▸ SOURCE TEXT
==============================

The party is facing a tumultuous crisis of identity, not for the first time, in the run up to the Scottish Elections of 2021

Over the last few weeks, eight parliamentarians within the Scottish Labour Party have publicly stated their lack of confidence in leader Richard Leonard. Some members call it a coup, defending the Labour leader, while others within the party continue to express a lack of confidence in the party with Leonard at the helm.

Four of Leonard’s own MSPs – James Kelly, Jenny Marra, Mark Griffin and Daniel Johnson, agreed publicly that they had lost confidence in him as their party leader.

Peers Helen Liddell, ex Defence Secretary George Robertson and Meta Ramsay have urged Leonard to step down. They were joined by fellow Labour peer George Foulks, whom has called for Leonard’s resignation for some time.

Leonard has stated that, “It just seems to me to be an act of sabotage to question the leadership of the party at this point.”

==============================

▸ SOURCE EXCERPT
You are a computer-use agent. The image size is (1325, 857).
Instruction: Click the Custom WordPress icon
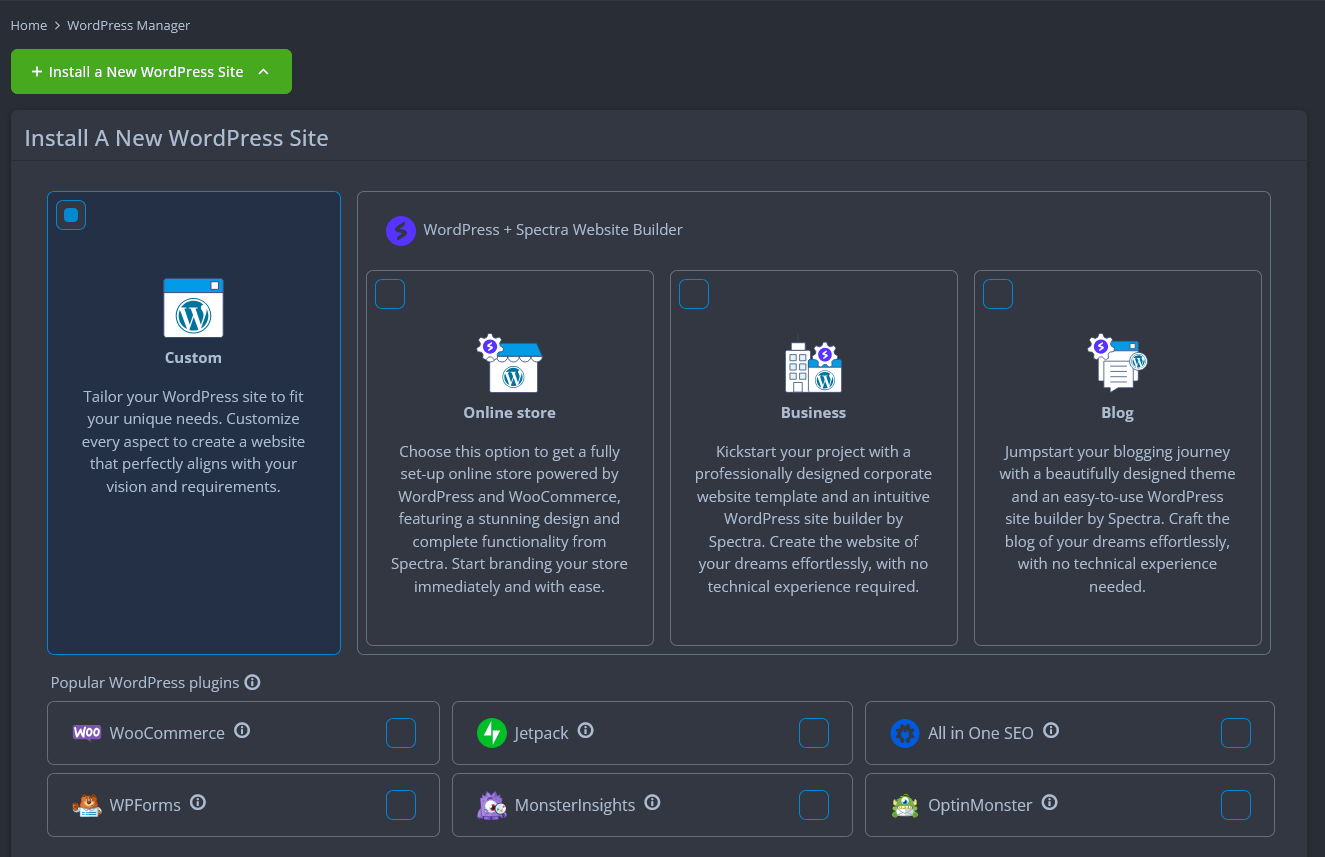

==============================

▸ WHAT THE TASK REQUIRES
Set down the passage on the Scottish Labour leadership word for word, from "The party is" to "their party leader.".

▸ SOLVED EXERCISE
The party is facing a tumultuous crisis of identity, not for the first time, in the run up to the Scottish Elections of 2021

Over the last few weeks, eight parliamentarians within the Scottish Labour Party have publicly stated their lack of confidence in leader Richard Leonard. Some members call it a coup, defending the Labour leader, while others within the party continue to express a lack of confidence in the party with Leonard at the helm.

Four of Leonard’s own MSPs – James Kelly, Jenny Marra, Mark Griffin and Daniel Johnson, agreed publicly that they had lost confidence in him as their party leader.